Re: A Follow-up Daisym

Posted by annierose on February 3, 2011, at 17:31:22

In reply to A Follow-up, posted by Daisym on February 1, 2011, at 19:27:42

Sorry for side-tracking your post. I will reply to Dinah via babblemail.

Your post is heartfelt and speaks to the wonderful truth of the human heart. It wants to connect deeply and safely.

 

Re: Here it is! Dinah

Posted by emmanuel98 on February 3, 2011, at 19:56:00

In reply to Re: Here it is! annierose, posted by Dinah on February 3, 2011, at 7:39:00

For me, to an extraordinary degree, I prefer the uncomplicated relationship of young child having trust in and security from the invulnerable parent, even when that involves pain.

I don't think even that relationship is so uncomplicated and secure. My daughter, who I felt I gave endless love and security, now sees now mentions flaws in the relationship, weaknesses in me she was aware of from a very young age. We don't remain innocent very long. Not nearly as long as we think we do.

 

Re: Here it is! emmanuel98

Posted by Dinah on February 3, 2011, at 20:27:13

In reply to Re: Here it is! Dinah, posted by emmanuel98 on February 3, 2011, at 19:56:00

I think, in part, I mean that as a stance rather than a lack of knowledge. Something to do with the arrangement of the people involved. But that's probably one of those odd things that I can't explain.

 

(((Tender))) 10derheart

Posted by Daisym on February 4, 2011, at 13:40:50

In reply to Re: A Follow-up Daisym, posted by 10derheart on February 2, 2011, at 15:35:49

I wish I could speed up time for you. Have faith that there is a reason for this painful path. The Hero's journey is never easy.

 

Re: A Follow-up annierose

Posted by Daisym on February 4, 2011, at 13:48:21

In reply to Re: A Follow-up, posted by annierose on February 2, 2011, at 17:31:13

I keep saying that this is a dumb system - why must growth come from pain? But there is no denying that it gets your attention and sort of forces you to do something differently.

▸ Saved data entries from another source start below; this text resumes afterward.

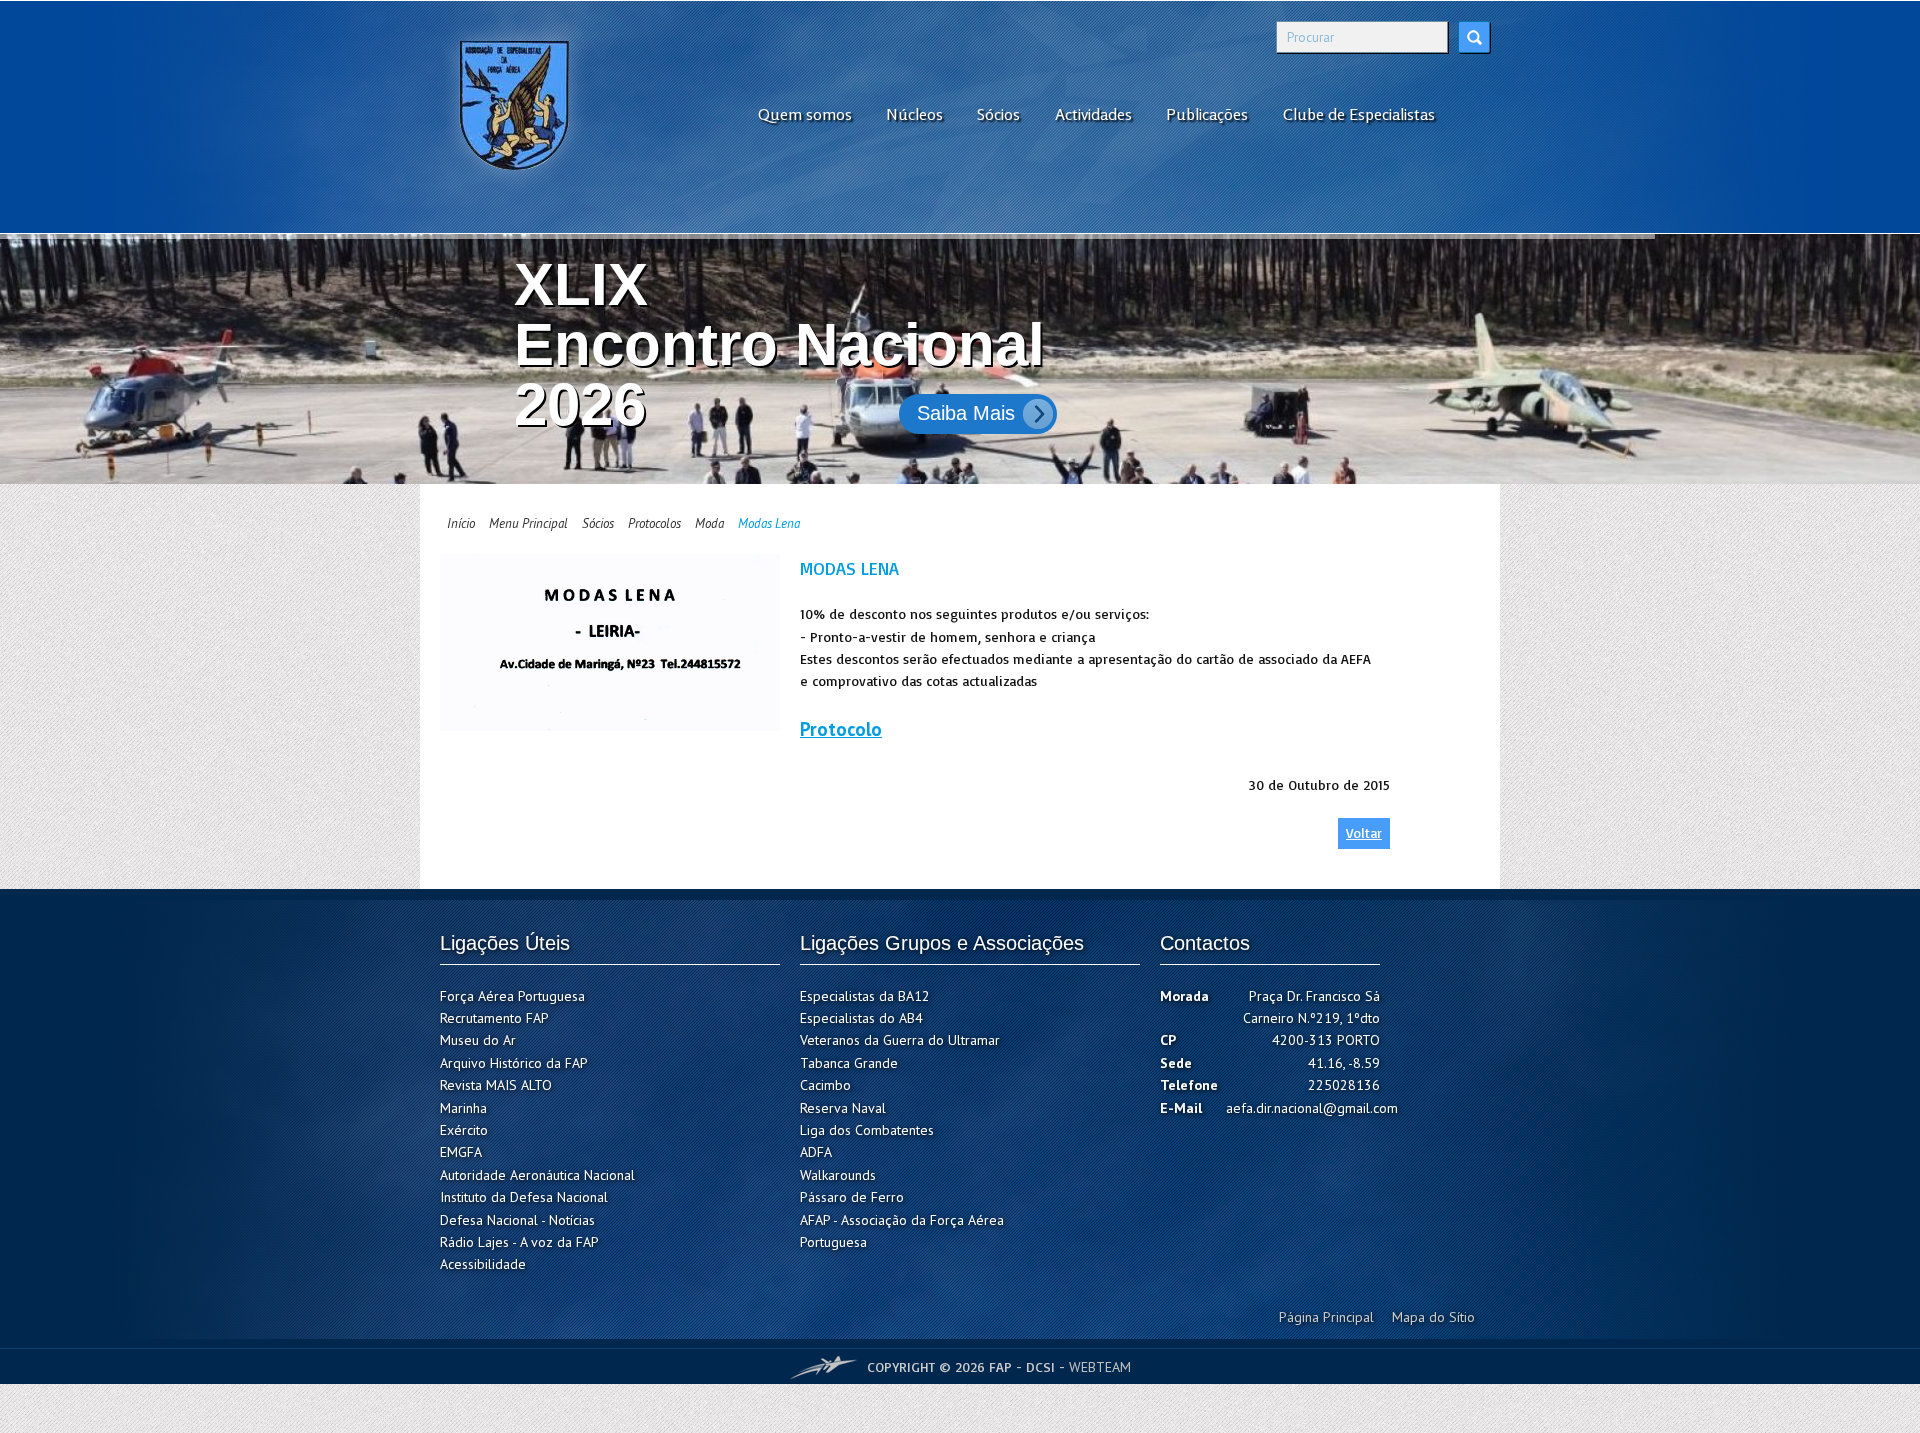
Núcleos (914, 114)
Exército (464, 1130)
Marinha (463, 1108)
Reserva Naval (843, 1108)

There is a new anxiety attached to my sessions right now - wondering when or if the door will slam shut again. Anxiety about potential anxiety...what a terrible current to be caught in. But each time it is a little easier. Thanks for your support.

 

Re: Here it is! Dinah

Posted by Daisym on February 4, 2011, at 13:52:40

In reply to Here it is!, posted by Dinah on February 2, 2011, at 20:50:50

Love the story. But I tend to be more Pollyanna and look at the positive sides of things - always hoping for the best outcome. I think that is why when it all goes south, I'm so shocked and it takes me such a long time to recover.

But the message of never knowing what will lead to what is an important one. One of my big issues is being alone stinks but risking relationships is very scary because people leave. So I need to learn to not anticipate the end - such a hard thing for me.

And I'm not big on change either, truth be told. If only I ruled the world!

 

Re: Here it is! Dinah

Posted by Daisym on February 4, 2011, at 13:56:41

In reply to Re: Here it is! emmanuel98, posted by Dinah on February 3, 2011, at 20:27:13

Reminds me of what I said to my therapist yesterday when we were talking about needs versus neediness, etc.

"I want someone to tell me what I need and then give it to me. That way I'll not only know it is OK to need that but I'll actually get to have the feeling of having the need met. Like an infant with her mother."